Problem to work on: Please rewrite the lines from the one with "Anteprima: Una maschera" up to and including the one with "Codex Ludus (65, 287)" as a numbered list, leaving out any blank lines.

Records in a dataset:

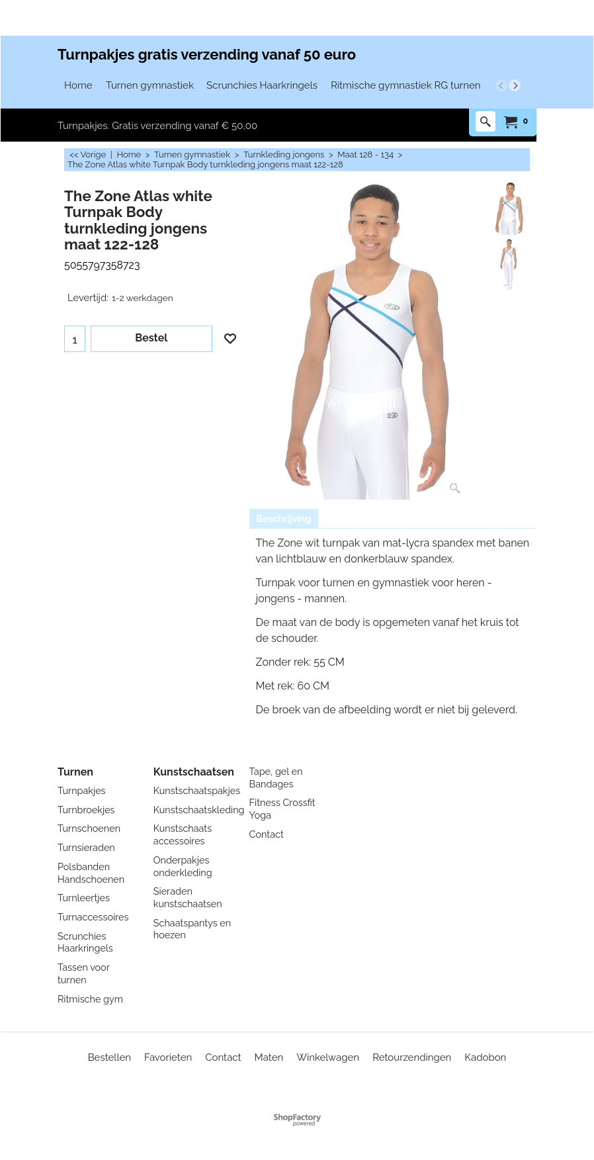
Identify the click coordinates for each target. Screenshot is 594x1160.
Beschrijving (284, 518)
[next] (515, 85)
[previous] (501, 85)
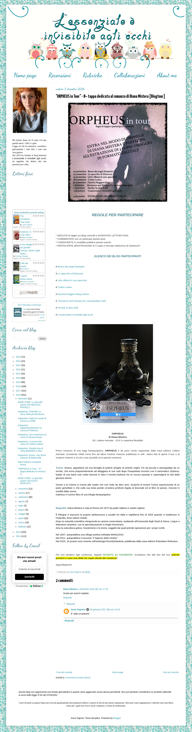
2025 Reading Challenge (29, 304)
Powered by (29, 586)
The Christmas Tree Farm (25, 219)
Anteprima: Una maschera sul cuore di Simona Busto (32, 435)
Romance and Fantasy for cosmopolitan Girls (82, 301)
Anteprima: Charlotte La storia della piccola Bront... (32, 412)
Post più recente (64, 672)
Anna (25, 309)
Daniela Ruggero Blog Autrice (73, 294)
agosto (21, 501)
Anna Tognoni (78, 609)
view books (41, 320)
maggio (22, 514)
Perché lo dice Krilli (68, 307)
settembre (23, 497)
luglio (21, 505)
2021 (18, 373)
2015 (18, 532)
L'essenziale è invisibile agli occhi (75, 314)
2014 (18, 536)
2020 (18, 378)
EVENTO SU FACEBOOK (118, 554)
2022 (18, 369)
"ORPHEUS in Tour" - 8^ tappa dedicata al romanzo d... (32, 471)
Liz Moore (25, 269)
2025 (18, 357)
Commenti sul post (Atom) (77, 677)
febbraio (22, 526)
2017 (18, 390)
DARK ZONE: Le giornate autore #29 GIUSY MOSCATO (30, 481)
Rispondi (67, 597)
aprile (21, 518)
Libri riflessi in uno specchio (72, 280)
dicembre (23, 398)
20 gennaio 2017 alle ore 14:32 (105, 609)
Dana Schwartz (27, 237)
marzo (21, 522)
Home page (25, 75)
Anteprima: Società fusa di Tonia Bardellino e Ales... (31, 449)
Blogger (116, 718)
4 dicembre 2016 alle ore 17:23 (93, 589)
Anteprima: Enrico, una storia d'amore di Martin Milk (32, 456)
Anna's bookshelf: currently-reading (29, 212)
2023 (18, 365)
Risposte (70, 604)
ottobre (22, 493)
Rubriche (92, 75)
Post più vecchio (171, 672)
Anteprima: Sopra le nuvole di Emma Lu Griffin (32, 419)
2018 (18, 386)
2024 (18, 361)
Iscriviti (29, 576)
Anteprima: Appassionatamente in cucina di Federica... (30, 428)
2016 (18, 395)
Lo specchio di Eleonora (70, 273)
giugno (21, 510)
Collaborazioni (129, 75)
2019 (18, 382)
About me (167, 75)
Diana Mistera (70, 589)
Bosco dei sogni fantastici (71, 266)
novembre (23, 488)
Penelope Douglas (21, 256)
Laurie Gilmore (27, 225)
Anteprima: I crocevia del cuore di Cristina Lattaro (30, 442)
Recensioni (59, 75)
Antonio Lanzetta (28, 282)
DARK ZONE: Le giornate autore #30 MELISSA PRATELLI (30, 405)
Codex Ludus (65, 287)
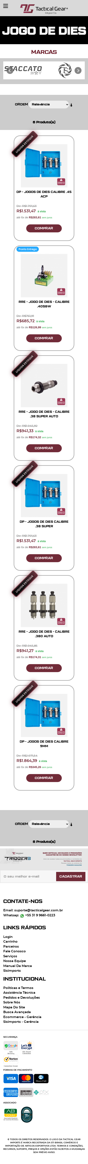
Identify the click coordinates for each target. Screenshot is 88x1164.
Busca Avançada (17, 1012)
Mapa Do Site (14, 1007)
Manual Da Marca (17, 966)
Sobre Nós (11, 1002)
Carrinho (10, 941)
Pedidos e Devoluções (21, 997)
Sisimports (12, 970)
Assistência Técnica (19, 992)
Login (8, 937)
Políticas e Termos (18, 988)
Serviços (10, 956)
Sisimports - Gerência (21, 1021)
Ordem (21, 104)
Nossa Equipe (14, 961)
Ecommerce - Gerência (22, 1017)
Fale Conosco (14, 951)
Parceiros (11, 946)
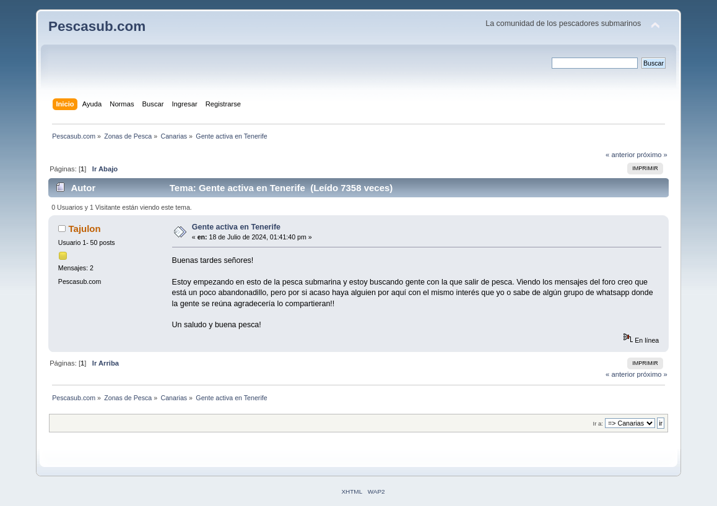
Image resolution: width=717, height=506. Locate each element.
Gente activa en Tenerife (236, 227)
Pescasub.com (97, 26)
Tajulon (85, 228)
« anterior (620, 154)
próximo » (652, 154)
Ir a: (598, 423)
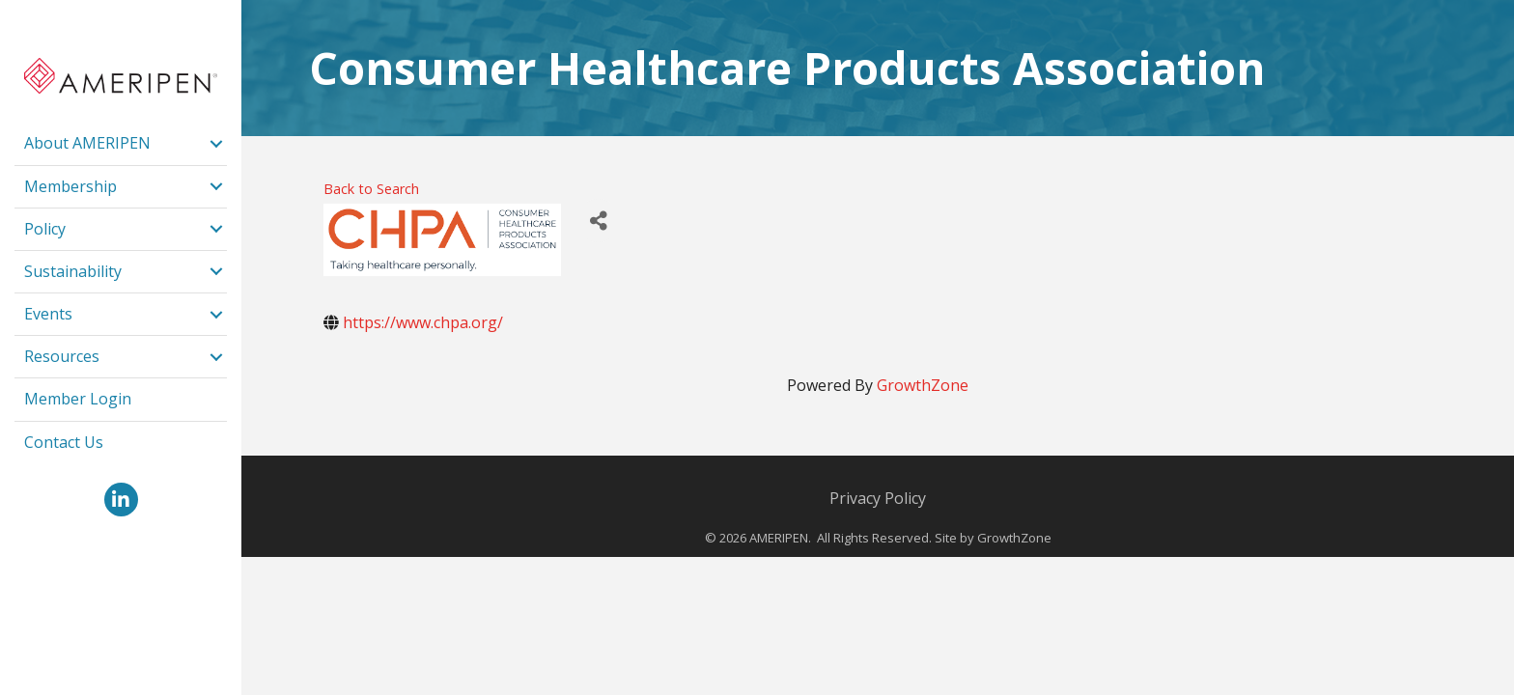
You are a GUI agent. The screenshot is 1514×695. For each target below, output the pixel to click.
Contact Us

Response to the exercise:
1. Anteprima: Una maschera sul cuore di Simona Busto (32, 435)
2. Romance and Fantasy for cosmopolitan Girls (82, 301)
3. Anteprima: Charlotte La storia della piccola Bront... (32, 412)
4. Post più recente (64, 672)
5. Anna (25, 309)
6. Daniela Ruggero Blog Autrice (73, 294)
7. agosto (21, 501)
8. Anna Tognoni (78, 609)
9. view books (41, 320)
10. maggio (22, 514)
11. Perché lo dice Krilli (68, 307)
12. settembre (23, 497)
13. luglio (21, 505)
14. 2021 (18, 373)
15. 2015 (18, 532)
16. L'essenziale è invisibile agli occhi (75, 314)
17. 2014 (18, 536)
18. 2020 (18, 378)
19. EVENTO SU FACEBOOK (118, 554)
20. 2022 (18, 369)
21. "ORPHEUS in Tour" - 8^ tappa dedicata al romanzo d... (32, 471)
22. Liz Moore (25, 269)
23. 2025 (18, 357)
24. Commenti sul post (Atom) (77, 677)
25. febbraio (22, 526)
26. 2017 (18, 390)
27. DARK ZONE: Le giornate autore #29 GIUSY MOSCATO (30, 481)
28. Rispondi (67, 597)
29. aprile (21, 518)
30. Libri riflessi in uno specchio (72, 280)
31. dicembre (23, 398)
32. 20 gennaio 2017 alle ore 14:32 (105, 609)
33. Dana Schwartz (27, 237)
34. marzo (21, 522)
35. Home page (25, 75)
36. Anteprima: Società fusa di Tonia Bardellino e Ales... (31, 449)
37. Blogger (116, 718)
38. 4 dicembre 2016 alle ore 17:23 (93, 589)
39. Anteprima: Enrico, una storia d'amore di Martin Milk (32, 456)
40. Anna's bookshelf: currently-reading (29, 212)
41. 2023 (18, 365)
42. Risposte (70, 604)
43. ottobre (22, 493)
44. Rubriche (92, 75)
45. Post più vecchio (171, 672)
46. Anteprima: Sopra le nuvole di Emma Lu Griffin (32, 419)
47. 2018 (18, 386)
48. 2024 (18, 361)
49. Iscriviti (29, 576)
50. Anteprima: Appassionatamente in cucina di Federica... (30, 428)
51. 2016 (18, 395)
52. Lo specchio di Eleonora (70, 273)
53. giugno (21, 510)
54. Collaborazioni (129, 75)
55. 2019 (18, 382)
56. About me (167, 75)
57. Diana Mistera (70, 589)
58. Bosco dei sogni fantastici (71, 266)
59. novembre (23, 488)
60. Penelope Douglas (21, 256)
61. Laurie Gilmore (27, 225)
62. Anteprima: I crocevia del cuore di Cristina Lattaro (30, 442)
63. Recensioni (59, 75)
64. Antonio Lanzetta (28, 282)
65. DARK ZONE: Le giornate autore #30 MELISSA PRATELLI (30, 405)
66. Codex Ludus (65, 287)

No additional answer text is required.